Your task: Your answer must consist of every line from the data below that includes the word "computer".
*** Information given Section Begins ***
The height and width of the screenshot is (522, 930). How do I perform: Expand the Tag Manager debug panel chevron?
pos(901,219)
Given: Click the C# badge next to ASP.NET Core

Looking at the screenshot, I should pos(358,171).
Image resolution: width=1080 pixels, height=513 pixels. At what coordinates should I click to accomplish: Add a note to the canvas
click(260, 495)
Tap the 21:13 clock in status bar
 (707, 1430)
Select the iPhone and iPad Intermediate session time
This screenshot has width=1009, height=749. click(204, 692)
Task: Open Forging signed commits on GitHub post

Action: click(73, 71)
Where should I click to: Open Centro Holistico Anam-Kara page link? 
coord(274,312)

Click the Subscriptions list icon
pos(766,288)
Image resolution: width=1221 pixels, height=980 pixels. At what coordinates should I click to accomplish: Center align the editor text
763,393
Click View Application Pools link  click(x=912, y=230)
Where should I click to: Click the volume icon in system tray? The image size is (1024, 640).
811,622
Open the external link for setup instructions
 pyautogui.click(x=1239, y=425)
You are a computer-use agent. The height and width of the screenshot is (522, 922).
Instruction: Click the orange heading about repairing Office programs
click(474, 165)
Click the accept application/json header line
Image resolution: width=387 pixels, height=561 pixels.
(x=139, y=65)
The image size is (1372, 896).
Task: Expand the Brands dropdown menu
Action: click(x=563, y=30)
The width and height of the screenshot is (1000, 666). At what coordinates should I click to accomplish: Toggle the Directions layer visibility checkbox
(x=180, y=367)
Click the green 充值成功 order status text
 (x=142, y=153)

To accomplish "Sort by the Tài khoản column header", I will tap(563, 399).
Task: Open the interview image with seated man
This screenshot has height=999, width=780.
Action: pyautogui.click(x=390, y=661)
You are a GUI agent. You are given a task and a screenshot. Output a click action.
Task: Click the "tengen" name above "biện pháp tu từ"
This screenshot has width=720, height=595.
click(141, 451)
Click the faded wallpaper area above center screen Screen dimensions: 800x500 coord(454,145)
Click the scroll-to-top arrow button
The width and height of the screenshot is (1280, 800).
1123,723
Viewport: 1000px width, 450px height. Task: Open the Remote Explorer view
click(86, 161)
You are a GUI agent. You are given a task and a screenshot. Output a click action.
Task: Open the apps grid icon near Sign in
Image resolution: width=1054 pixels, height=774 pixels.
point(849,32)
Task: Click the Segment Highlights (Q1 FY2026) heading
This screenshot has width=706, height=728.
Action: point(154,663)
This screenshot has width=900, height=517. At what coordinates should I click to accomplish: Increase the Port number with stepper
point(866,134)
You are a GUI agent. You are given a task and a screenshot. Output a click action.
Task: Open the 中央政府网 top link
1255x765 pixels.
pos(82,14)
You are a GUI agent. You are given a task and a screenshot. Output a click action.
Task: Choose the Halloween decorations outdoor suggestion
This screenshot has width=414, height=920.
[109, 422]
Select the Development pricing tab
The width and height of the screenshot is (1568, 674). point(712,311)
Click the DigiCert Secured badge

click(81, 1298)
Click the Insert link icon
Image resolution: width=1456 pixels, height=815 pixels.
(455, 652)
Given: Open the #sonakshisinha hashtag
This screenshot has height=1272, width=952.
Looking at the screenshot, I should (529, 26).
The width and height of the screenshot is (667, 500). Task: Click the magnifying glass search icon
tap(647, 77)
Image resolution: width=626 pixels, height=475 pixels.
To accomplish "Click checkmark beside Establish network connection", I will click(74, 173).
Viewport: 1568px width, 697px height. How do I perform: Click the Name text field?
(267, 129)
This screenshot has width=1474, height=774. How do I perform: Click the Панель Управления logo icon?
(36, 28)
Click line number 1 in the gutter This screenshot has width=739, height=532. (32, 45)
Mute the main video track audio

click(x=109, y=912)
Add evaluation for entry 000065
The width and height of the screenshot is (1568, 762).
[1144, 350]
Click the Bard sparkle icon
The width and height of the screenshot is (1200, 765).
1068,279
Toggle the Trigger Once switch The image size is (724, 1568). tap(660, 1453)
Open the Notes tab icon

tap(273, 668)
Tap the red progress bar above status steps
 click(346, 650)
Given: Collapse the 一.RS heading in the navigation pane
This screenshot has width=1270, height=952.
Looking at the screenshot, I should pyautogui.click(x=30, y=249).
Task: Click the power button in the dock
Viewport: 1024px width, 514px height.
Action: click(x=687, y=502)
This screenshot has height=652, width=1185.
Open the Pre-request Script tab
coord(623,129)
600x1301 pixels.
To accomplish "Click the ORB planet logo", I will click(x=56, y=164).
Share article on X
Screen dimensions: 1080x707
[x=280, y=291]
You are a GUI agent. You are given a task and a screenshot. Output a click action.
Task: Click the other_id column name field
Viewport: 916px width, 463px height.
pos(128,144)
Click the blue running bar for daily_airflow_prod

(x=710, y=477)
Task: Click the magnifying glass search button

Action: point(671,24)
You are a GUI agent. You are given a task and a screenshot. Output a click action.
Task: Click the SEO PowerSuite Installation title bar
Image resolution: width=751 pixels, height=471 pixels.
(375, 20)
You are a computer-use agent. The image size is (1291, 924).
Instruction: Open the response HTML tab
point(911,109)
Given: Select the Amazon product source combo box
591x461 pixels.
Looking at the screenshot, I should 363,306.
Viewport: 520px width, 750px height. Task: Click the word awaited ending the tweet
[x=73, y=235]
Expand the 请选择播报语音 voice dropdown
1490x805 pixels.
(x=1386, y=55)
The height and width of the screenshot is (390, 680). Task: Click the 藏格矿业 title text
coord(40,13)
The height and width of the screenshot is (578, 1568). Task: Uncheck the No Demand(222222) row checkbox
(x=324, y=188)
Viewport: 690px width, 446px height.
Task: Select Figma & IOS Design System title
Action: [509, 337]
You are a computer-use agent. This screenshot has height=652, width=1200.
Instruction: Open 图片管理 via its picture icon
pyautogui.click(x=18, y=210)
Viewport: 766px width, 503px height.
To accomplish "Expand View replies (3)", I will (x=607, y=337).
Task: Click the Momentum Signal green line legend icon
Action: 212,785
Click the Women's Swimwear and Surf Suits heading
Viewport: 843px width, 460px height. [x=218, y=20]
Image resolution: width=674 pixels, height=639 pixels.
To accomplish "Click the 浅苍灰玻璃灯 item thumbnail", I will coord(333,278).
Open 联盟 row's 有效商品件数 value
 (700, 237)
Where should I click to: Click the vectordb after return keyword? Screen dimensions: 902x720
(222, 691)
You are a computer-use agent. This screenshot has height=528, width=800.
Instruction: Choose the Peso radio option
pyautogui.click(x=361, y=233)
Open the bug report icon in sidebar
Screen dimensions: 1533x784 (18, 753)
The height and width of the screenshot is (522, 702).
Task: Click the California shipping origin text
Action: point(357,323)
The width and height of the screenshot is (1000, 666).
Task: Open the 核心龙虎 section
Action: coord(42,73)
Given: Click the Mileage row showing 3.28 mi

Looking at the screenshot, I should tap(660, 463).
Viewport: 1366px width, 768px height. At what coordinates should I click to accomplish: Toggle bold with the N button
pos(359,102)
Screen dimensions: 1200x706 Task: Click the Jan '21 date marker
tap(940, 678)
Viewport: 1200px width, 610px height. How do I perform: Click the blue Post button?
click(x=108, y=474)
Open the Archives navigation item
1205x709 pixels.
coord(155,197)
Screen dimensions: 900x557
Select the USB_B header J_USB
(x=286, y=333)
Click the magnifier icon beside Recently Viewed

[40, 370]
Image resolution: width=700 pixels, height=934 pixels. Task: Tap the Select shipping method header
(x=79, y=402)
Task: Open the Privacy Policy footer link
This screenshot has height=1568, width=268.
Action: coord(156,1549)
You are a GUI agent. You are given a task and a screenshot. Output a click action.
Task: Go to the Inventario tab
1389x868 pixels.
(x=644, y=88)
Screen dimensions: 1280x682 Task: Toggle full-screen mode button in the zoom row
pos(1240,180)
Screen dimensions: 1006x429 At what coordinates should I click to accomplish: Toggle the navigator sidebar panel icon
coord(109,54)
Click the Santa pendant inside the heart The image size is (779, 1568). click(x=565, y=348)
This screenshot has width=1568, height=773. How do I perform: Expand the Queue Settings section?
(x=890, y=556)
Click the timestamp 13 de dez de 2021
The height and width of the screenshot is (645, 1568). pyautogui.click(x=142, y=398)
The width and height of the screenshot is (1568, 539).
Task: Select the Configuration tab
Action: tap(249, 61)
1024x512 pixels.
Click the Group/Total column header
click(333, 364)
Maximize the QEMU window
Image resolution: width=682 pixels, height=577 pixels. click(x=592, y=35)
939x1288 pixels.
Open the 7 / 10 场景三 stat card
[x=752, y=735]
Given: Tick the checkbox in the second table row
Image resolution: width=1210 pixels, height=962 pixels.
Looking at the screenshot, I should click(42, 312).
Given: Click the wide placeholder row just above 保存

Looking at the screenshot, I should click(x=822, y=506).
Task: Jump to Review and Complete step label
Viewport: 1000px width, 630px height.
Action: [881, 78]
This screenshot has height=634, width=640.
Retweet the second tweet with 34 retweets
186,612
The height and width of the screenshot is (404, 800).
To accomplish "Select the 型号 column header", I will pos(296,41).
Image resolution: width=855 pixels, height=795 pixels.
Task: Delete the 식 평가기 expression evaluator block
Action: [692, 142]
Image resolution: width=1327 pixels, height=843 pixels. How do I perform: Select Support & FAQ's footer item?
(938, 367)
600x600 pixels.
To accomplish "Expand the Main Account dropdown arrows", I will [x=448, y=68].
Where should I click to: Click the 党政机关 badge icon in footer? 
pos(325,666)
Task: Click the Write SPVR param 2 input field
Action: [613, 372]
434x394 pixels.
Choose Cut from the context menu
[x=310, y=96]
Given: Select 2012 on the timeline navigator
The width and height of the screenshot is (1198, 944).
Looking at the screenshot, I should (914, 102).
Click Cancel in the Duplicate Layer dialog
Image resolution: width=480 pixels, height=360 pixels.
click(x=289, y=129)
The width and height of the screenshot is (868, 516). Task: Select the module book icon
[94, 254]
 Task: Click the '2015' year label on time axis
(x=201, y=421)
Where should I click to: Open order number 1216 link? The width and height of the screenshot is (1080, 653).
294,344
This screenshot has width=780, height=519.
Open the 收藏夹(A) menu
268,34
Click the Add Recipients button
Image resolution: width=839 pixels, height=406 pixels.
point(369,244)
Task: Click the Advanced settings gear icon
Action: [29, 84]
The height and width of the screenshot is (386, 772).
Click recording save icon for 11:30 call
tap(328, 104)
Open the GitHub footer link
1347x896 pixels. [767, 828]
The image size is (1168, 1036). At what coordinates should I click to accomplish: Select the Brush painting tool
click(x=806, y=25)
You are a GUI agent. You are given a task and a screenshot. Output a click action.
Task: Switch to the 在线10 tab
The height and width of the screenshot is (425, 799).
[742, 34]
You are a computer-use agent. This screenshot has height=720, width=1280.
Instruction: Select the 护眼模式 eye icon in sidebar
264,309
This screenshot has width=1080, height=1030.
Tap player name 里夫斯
*** Information given Section Ends ***
Exercise result:
You are a computer-use agent. The height and width of the screenshot is (522, 922).
You are a computer-use agent. The image size is (1291, 924).
You are a computer-use agent. This screenshot has height=652, width=1200.
You are a computer-use agent. This screenshot has height=528, width=800.
You are a computer-use agent. This screenshot has height=720, width=1280.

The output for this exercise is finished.